#### PASSAGE SHOWN:

Sunday, October 31, 2010

The Wolf at the Door by Jack Higgins **

What was the biggest terrorist story ... before 9/11? Irish Republican Army? Russian Mafia? Algerian arms dealers? The Russian secret service? Why bother to decide, just throw them all together in a plot that is both transparent and confused ... and you have The Wolf at the Door - the latest novel by Jack Higgins, who I suspect is stuck in the twentieth century, as suggested by his publicity photo sitting in front of a typewriter - and a manual one at that!

The story - not actually a thriller as there is no suspense or tension - follows an aborted assassination plot from several points of view, none of which I found particularly engaging. This is certainly a case where the synopsis far exceeds the reading. Lots better is available, unless you've read everything else about the cold war and miss it terribly.

Sunday, October 24, 2010

The Lost Art of Gratitude by Alexander McCall Smith ***

The books by Alexander McCall Smith are steeped in profession and place, as exemplified by the successful series set in Botswana: No. 1 Ladies' Detective Agency: A Book for Today: Tea Time for the Traditionally Built by Alexander McCall Smith. While the author's fascination with Botswana adds to the charm of that series, his familiarity with his home country and profession, Scotland and philosophy respectively, leave the series of Isabel Dalhousie, a Scottish philosopher, flat. The author's many descriptions of Scotland and observations on philosophers seem mechanical and strained - descriptions by a native either modestly bragging or trying to imagine what might interest a visitor.

The Lost Art of Gratitude is a travelogue by a local guide full of pride and inside observations, and without the life and excitement of a genuine visitor seeing everything for the first time. This, together with a plot centered on philosophical introspection, left me disappointed, especially since I so enjoyed the Botswana series.

#### DATA:
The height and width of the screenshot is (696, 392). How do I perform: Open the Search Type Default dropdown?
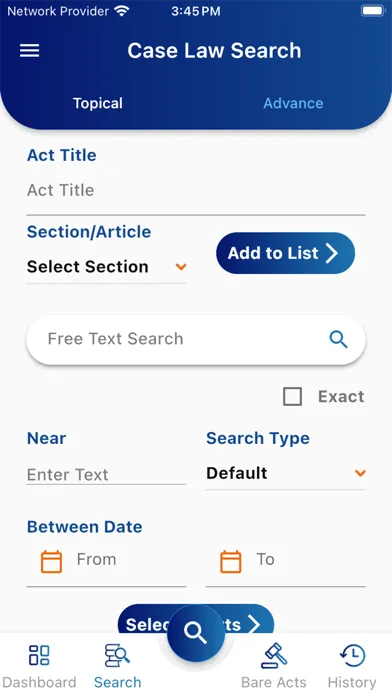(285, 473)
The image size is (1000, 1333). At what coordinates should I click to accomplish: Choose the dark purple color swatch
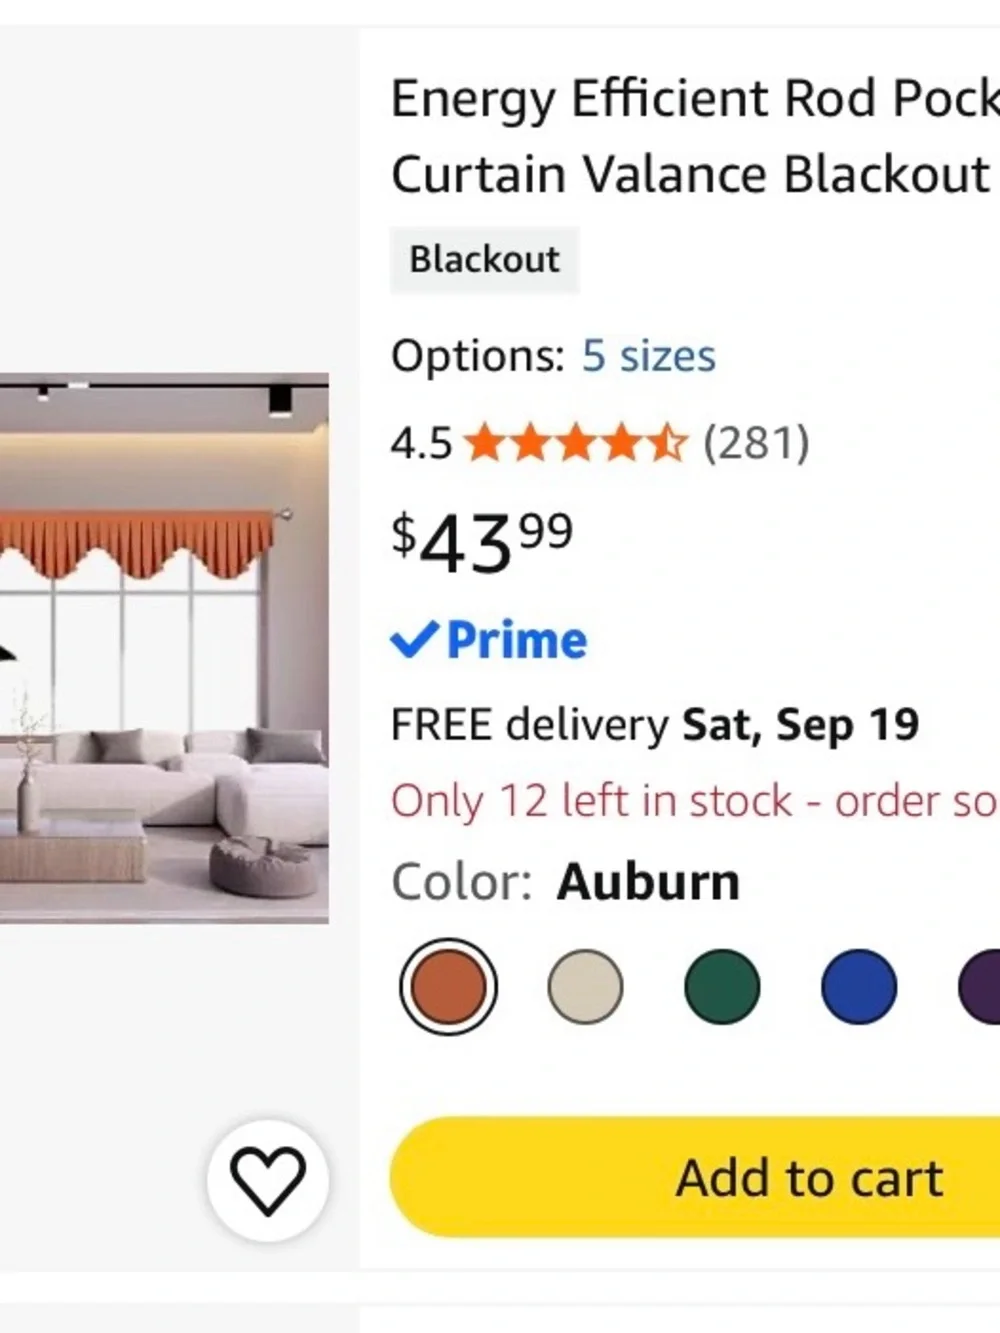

#### EXERCISE PROMPT:
Answer these questions from the book reviews:
1. In the Jack Higgins publicity photo, what is he sitting in front of?
2. Who is the central character of the Alexander McCall Smith series discussed in the second review?
3. Where is Alexander McCall Smith's successful series set?
The listing has no connection to the book reviews.

#### TASK RESPONSE:
1. A typewriter, a manual one.
2. Isabel Dalhousie, a Scottish philosopher.
3. Botswana.